▶ _Task goal_:
Going line by line through the data below, report how many lines include the word "left", with nothing added.

(Data extract Opens)

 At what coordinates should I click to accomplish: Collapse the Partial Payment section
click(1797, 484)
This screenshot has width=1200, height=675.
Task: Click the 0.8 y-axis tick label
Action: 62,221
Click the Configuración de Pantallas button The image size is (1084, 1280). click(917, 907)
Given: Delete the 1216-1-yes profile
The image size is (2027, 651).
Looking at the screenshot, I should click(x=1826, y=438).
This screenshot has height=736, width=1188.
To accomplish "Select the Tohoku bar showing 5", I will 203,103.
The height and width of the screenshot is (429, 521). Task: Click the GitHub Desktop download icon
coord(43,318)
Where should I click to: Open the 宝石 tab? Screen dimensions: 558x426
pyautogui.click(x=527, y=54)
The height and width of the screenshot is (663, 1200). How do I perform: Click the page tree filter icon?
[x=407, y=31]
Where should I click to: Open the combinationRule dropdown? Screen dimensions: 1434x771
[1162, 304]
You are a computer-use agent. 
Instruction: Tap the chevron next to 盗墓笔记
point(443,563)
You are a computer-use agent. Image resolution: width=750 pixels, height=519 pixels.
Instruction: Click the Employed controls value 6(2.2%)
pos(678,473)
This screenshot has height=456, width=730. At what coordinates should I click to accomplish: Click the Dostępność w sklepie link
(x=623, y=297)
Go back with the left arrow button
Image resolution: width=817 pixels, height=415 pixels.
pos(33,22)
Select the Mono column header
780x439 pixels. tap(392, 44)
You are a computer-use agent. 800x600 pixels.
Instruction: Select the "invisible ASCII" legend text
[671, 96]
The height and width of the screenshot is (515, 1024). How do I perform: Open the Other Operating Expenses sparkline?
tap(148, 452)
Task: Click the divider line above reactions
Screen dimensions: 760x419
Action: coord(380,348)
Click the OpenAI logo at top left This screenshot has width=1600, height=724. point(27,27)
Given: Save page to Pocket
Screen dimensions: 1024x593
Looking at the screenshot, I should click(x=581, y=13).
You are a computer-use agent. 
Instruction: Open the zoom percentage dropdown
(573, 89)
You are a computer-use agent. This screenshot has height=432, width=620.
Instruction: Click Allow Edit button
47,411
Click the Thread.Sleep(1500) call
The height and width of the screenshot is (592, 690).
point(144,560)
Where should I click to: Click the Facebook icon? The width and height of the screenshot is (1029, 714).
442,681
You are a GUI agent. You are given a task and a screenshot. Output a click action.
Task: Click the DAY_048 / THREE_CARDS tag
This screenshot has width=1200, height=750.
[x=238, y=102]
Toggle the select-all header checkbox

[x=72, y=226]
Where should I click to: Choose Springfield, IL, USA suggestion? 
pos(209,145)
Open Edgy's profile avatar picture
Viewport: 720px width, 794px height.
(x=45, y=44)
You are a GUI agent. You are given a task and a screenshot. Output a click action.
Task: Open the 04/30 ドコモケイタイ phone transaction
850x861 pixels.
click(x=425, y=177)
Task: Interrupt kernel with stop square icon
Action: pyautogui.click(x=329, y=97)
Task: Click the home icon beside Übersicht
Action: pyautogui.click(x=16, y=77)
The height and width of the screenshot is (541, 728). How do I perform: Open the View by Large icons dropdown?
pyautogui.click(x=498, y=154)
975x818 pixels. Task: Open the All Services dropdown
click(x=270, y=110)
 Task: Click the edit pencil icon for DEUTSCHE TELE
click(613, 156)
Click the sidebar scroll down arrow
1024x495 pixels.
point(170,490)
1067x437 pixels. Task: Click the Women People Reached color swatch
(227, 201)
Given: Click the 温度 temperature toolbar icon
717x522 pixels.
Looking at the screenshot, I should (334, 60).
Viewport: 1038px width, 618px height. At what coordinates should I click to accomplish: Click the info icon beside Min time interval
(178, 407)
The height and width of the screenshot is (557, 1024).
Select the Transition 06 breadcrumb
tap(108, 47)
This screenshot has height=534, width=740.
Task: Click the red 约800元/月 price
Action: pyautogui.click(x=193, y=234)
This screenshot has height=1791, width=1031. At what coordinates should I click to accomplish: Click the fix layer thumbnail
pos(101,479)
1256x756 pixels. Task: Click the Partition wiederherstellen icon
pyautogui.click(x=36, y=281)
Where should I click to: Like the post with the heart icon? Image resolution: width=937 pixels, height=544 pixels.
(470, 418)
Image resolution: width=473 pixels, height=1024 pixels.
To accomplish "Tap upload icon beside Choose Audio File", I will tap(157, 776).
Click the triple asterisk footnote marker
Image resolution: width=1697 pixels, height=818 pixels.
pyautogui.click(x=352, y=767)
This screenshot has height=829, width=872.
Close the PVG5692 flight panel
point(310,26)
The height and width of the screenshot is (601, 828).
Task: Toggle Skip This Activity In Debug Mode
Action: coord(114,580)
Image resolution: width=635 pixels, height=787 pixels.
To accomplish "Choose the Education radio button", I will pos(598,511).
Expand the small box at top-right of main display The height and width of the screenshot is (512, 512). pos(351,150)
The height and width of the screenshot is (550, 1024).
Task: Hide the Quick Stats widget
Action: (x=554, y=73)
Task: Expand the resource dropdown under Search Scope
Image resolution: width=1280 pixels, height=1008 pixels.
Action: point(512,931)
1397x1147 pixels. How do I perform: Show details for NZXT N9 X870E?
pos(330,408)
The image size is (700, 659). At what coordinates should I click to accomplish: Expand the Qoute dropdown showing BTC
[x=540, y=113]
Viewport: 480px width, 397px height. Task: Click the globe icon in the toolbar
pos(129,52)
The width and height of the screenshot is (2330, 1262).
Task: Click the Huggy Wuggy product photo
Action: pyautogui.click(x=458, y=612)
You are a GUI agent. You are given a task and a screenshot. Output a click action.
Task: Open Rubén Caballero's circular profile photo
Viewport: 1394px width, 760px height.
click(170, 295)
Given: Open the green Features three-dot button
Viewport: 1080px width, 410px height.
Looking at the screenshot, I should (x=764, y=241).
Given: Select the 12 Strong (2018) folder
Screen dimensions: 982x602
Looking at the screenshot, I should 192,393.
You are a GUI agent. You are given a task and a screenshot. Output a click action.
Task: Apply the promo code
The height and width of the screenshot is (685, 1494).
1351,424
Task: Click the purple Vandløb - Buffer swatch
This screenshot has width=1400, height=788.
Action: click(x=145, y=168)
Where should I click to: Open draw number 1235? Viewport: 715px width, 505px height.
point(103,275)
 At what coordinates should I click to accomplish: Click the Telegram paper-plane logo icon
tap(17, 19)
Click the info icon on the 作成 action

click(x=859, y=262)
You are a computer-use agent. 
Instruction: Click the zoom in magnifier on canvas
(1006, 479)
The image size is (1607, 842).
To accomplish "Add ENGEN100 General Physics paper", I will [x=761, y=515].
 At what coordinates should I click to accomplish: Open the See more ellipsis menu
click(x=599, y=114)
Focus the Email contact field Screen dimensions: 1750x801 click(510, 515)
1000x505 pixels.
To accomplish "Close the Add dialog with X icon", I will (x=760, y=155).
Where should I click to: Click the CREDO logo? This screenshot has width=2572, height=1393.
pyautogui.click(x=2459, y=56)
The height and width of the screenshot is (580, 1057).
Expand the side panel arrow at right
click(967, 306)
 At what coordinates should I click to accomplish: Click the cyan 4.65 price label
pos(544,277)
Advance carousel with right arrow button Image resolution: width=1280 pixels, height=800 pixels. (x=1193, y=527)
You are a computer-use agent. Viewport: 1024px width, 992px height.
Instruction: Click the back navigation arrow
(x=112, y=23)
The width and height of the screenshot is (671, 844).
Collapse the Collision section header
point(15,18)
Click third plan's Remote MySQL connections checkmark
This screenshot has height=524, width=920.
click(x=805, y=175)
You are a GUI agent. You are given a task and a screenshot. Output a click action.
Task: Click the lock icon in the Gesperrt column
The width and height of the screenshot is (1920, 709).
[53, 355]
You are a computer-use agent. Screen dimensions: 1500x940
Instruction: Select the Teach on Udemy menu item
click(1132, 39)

(Data extract Closes)

▶ _Exercise solution_:
2